# Scraping basics for Playwright

This notebook is a combination of small scraping techniques along with how to use Playwright. Along with the class notes, the [scraping section](https://jonathansoma.com/everything/scraping/) on my Everything I Know site might be helpful.

## Imports

Import what you need to use Playwright, and start up a new browser to use for scraping. 

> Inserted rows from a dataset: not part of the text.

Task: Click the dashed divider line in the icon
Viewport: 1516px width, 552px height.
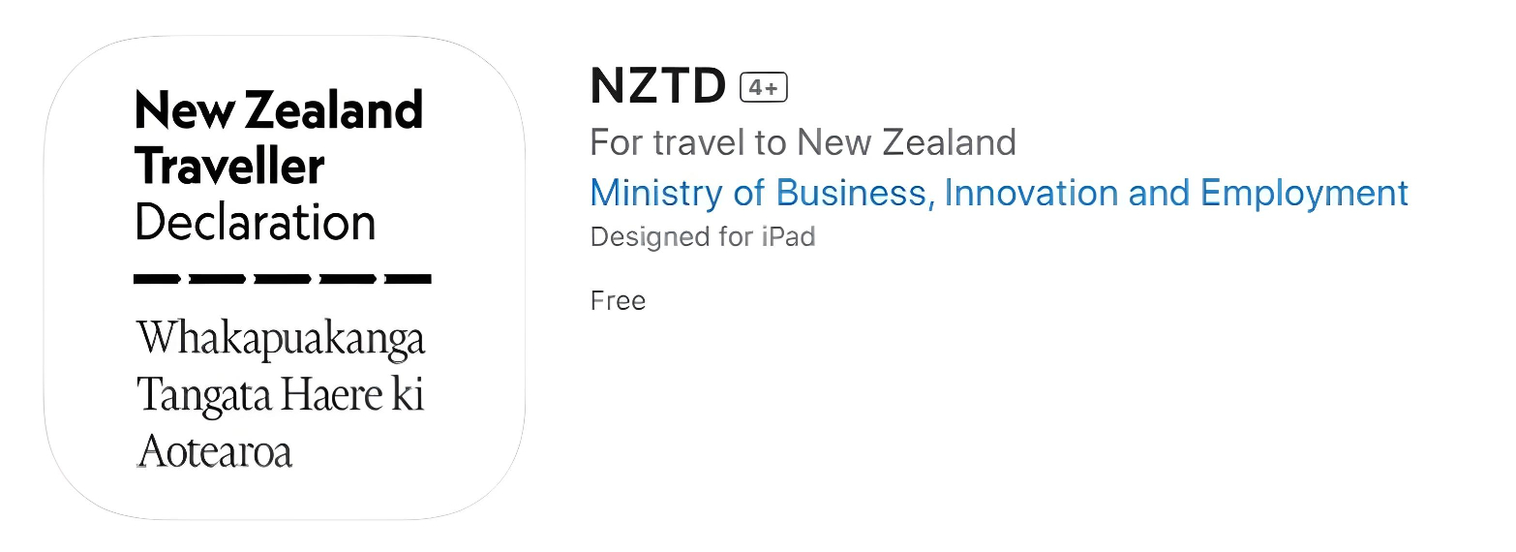Action: (x=282, y=279)
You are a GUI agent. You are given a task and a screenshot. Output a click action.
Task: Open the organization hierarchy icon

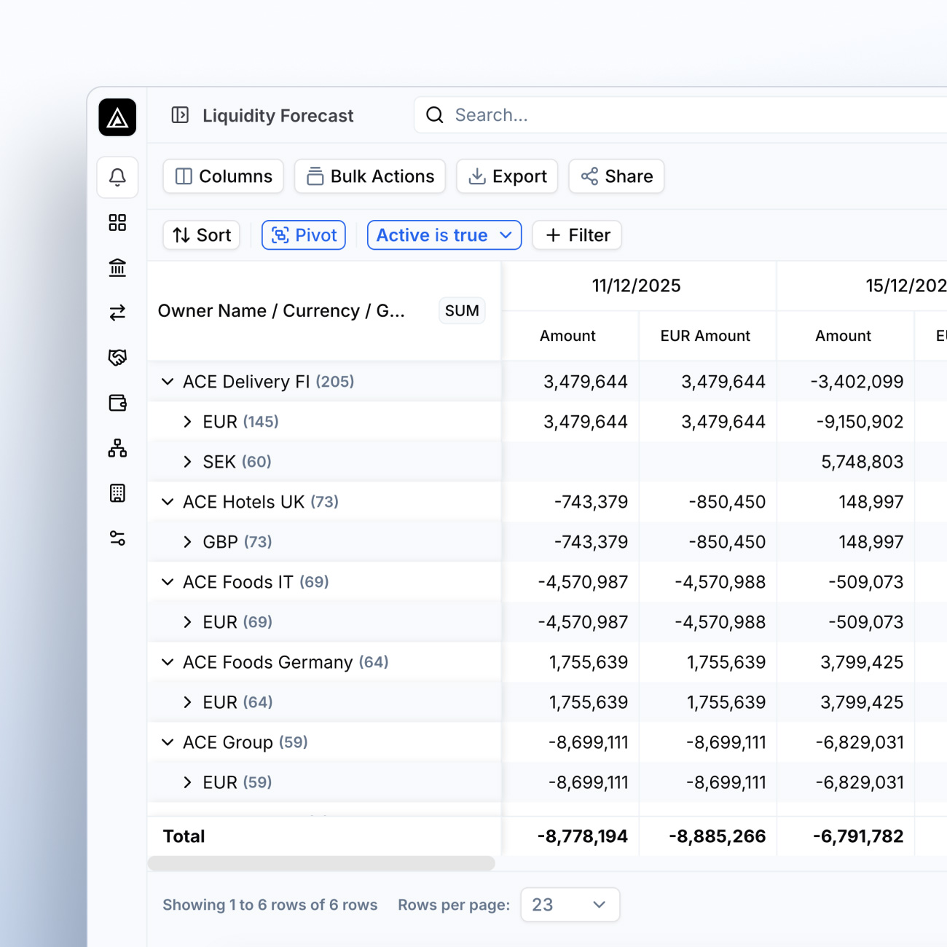click(117, 448)
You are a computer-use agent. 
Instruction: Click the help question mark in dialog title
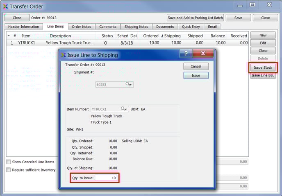(186, 54)
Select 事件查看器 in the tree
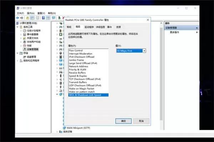 tap(32, 34)
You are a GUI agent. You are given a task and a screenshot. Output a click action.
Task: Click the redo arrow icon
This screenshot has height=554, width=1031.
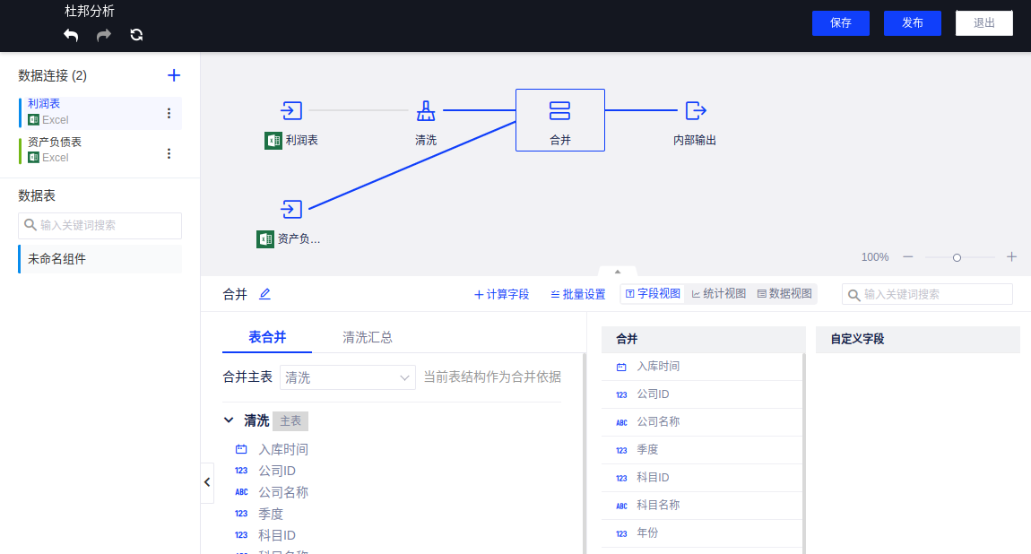pos(104,35)
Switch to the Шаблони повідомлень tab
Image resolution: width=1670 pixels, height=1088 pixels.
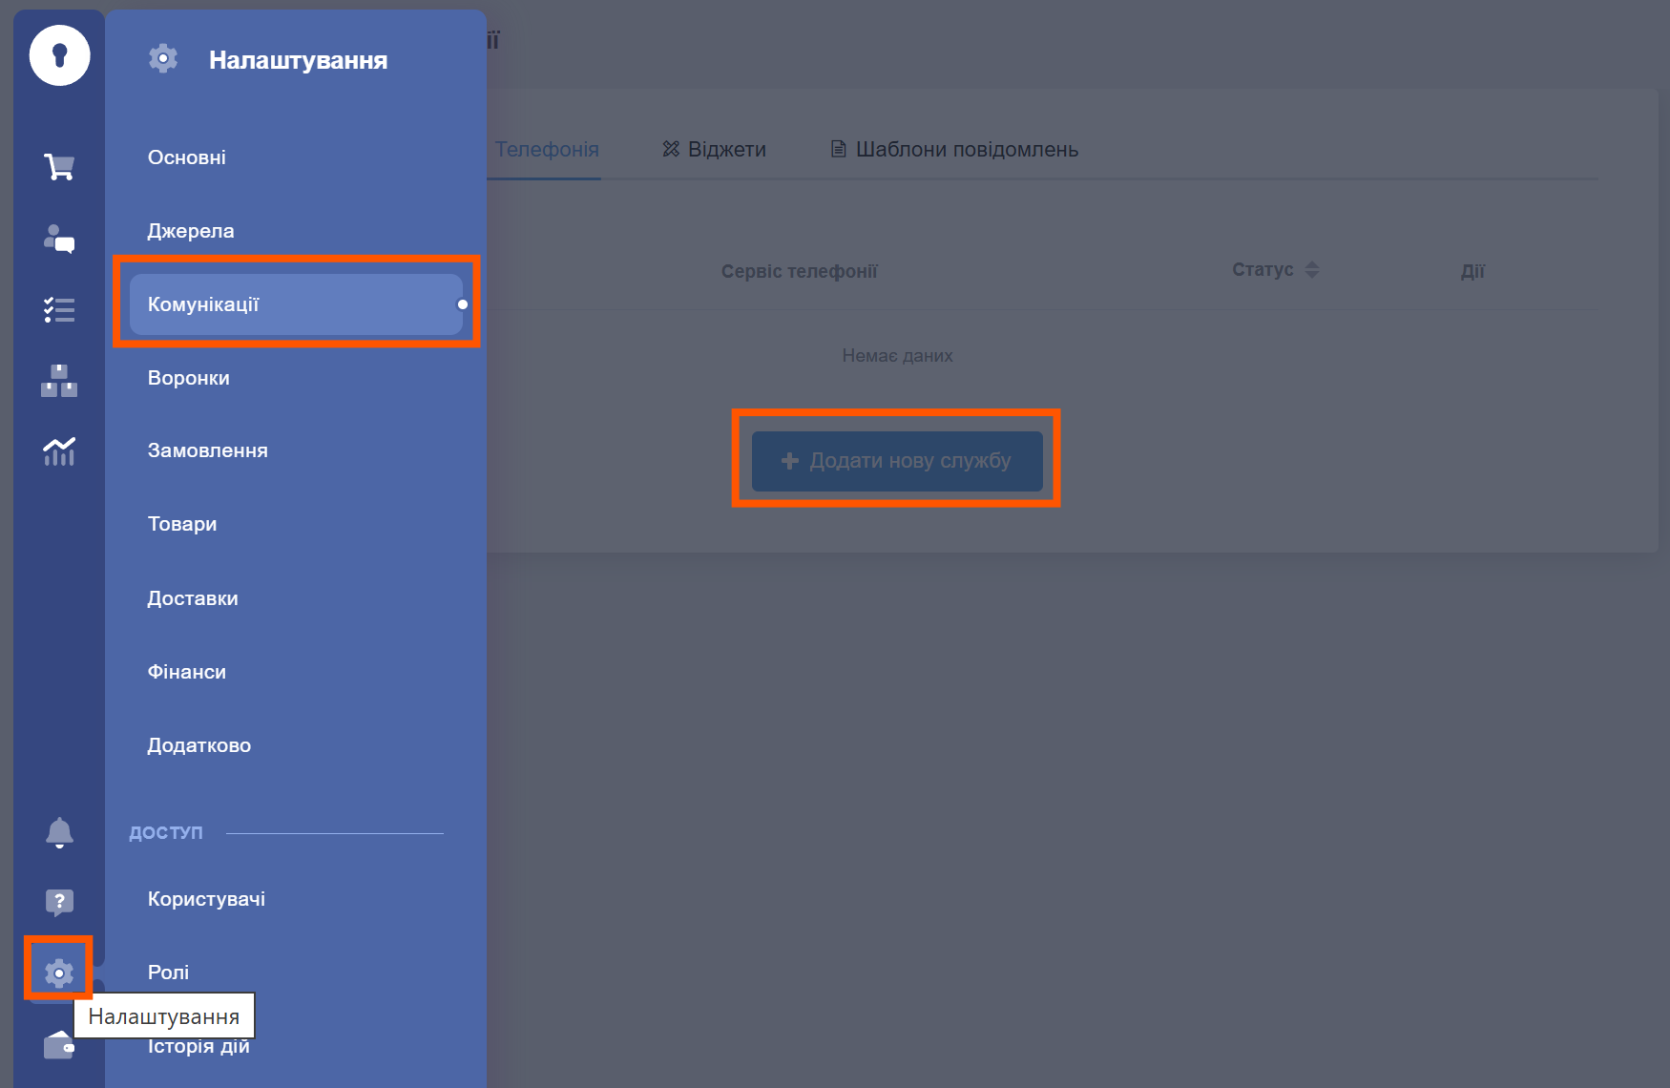click(954, 150)
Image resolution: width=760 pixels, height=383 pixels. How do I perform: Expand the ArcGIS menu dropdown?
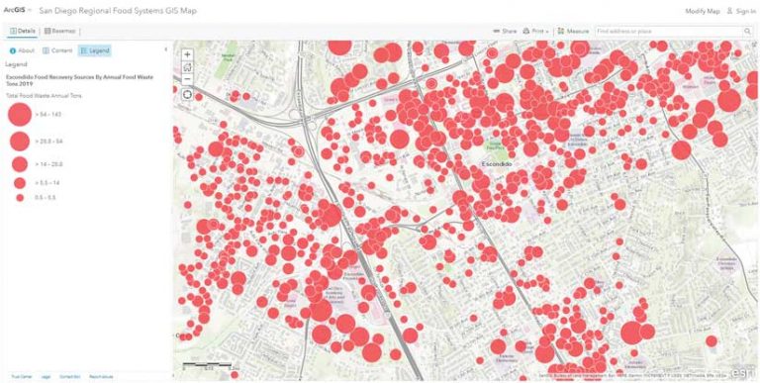17,11
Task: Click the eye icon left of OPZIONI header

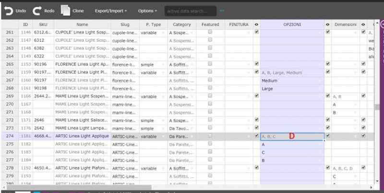Action: (256, 24)
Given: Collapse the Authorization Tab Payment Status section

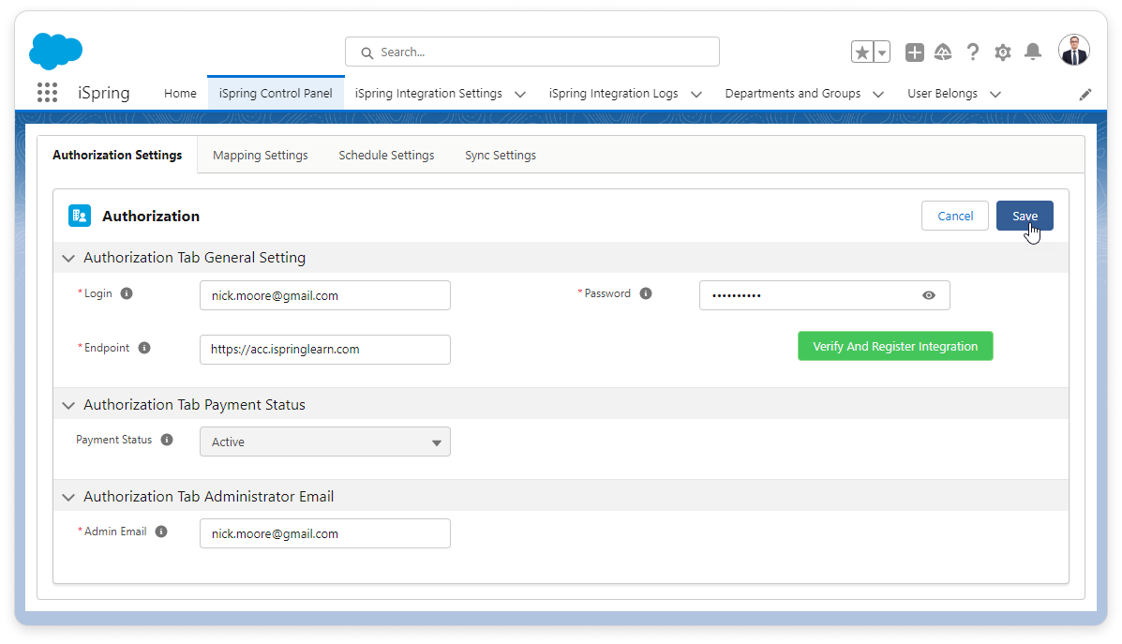Looking at the screenshot, I should click(68, 405).
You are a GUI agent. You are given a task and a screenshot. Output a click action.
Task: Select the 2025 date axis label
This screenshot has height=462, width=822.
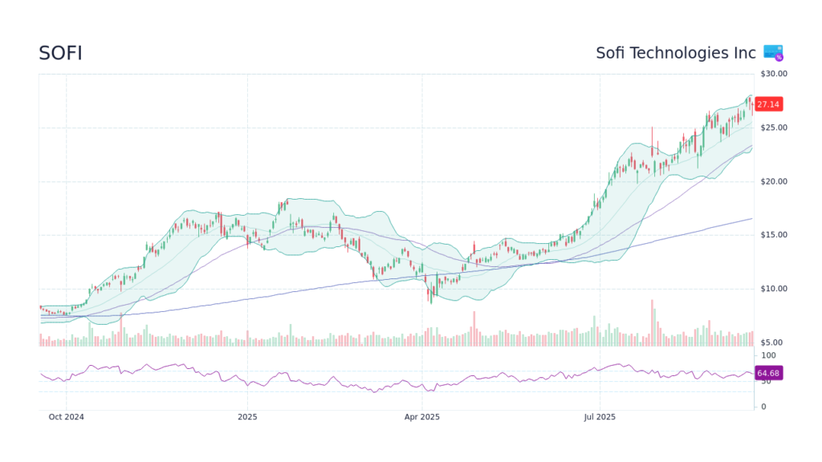[247, 417]
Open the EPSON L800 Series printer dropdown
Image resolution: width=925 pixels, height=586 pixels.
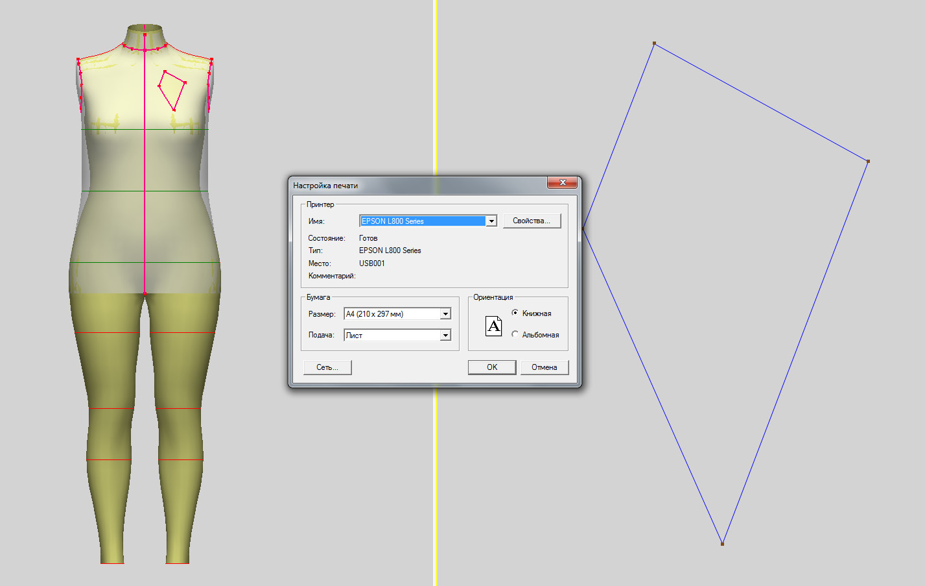pyautogui.click(x=491, y=221)
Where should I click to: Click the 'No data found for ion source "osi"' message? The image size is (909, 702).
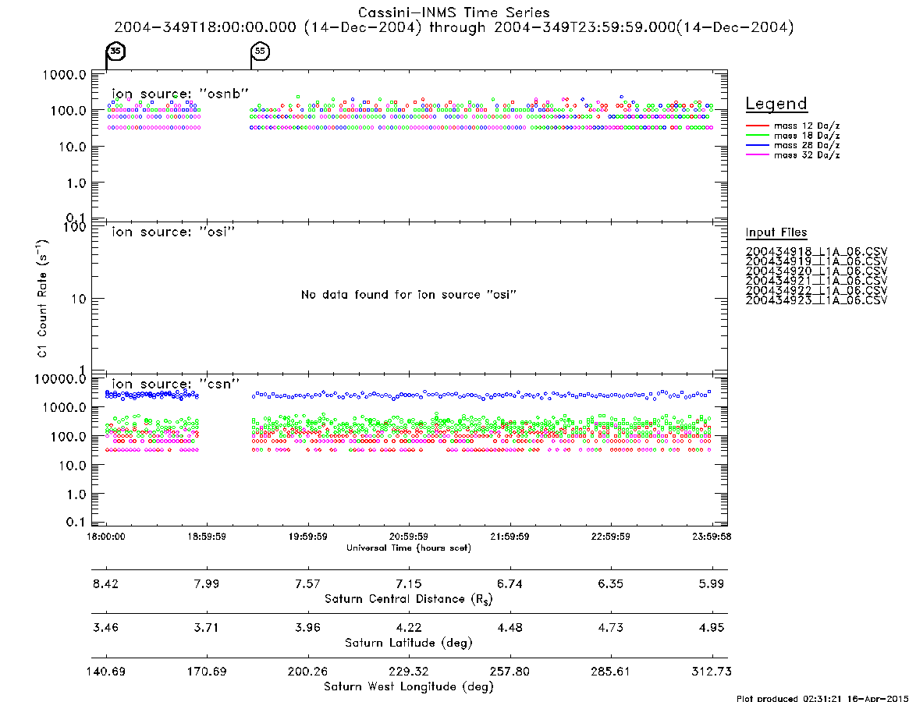point(409,295)

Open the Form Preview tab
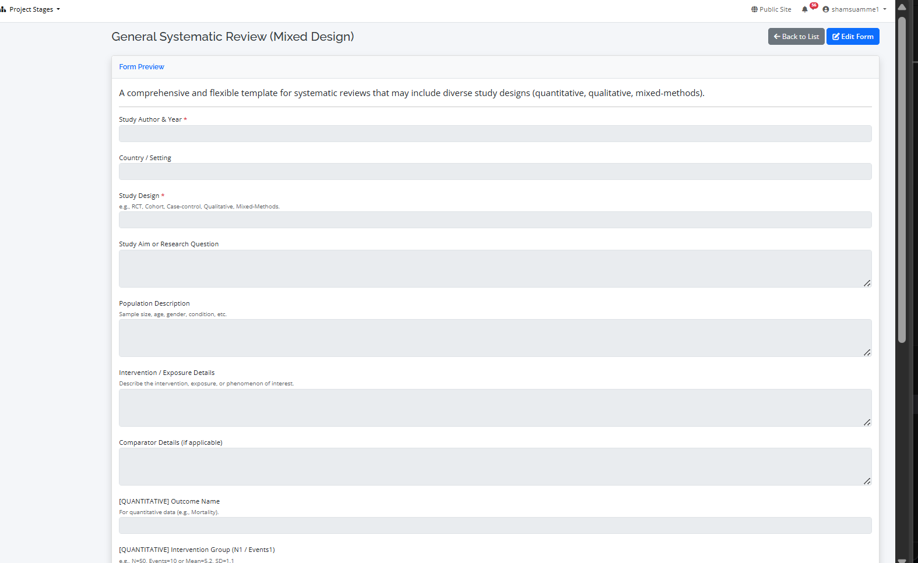coord(142,67)
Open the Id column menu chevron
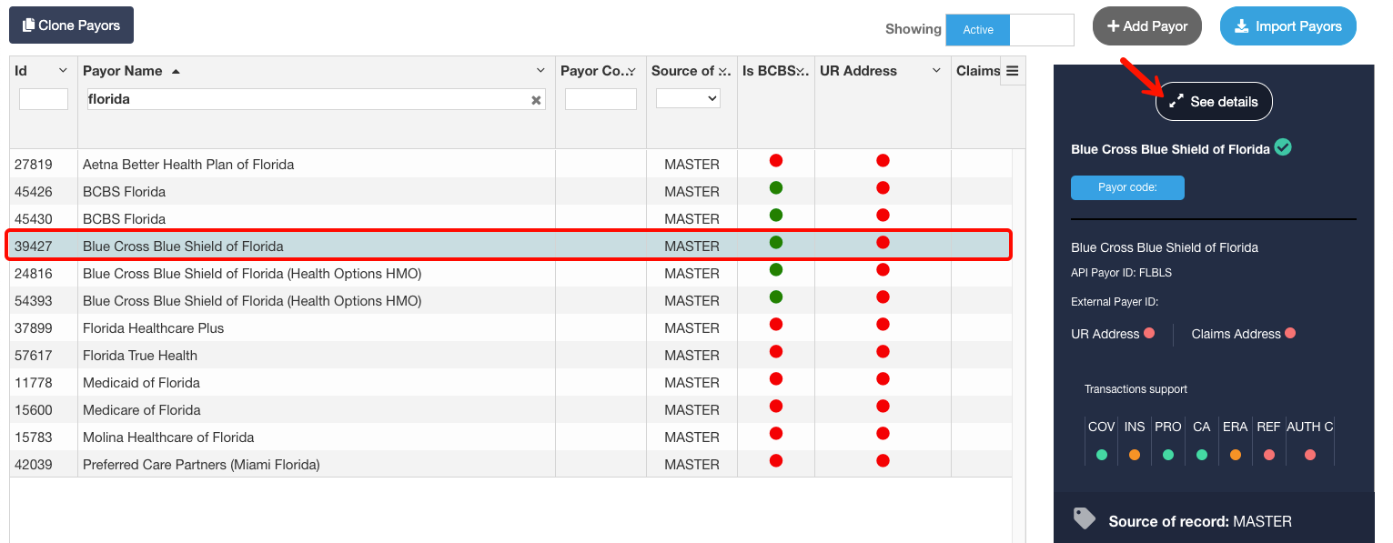 63,71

> If you end up opening a lot of Chromes/Chromiums, shutting down the Python kernel with the stop button is an easy way to make them go away! You'll have to re-run your notebook, but at least you won't have sixty icons in your dock.

In [6]:
from playwright.async_api import async_playwright  

In [7]:
playwright = await async_playwright().start()


In [13]:
browser = await playwright.chromium.launch(headless=False)

In [14]:
page = await browser.new_page()

In [15]:
await page.goto("https://jonathansoma.com/columbia/interactive-scrape/by-class.html")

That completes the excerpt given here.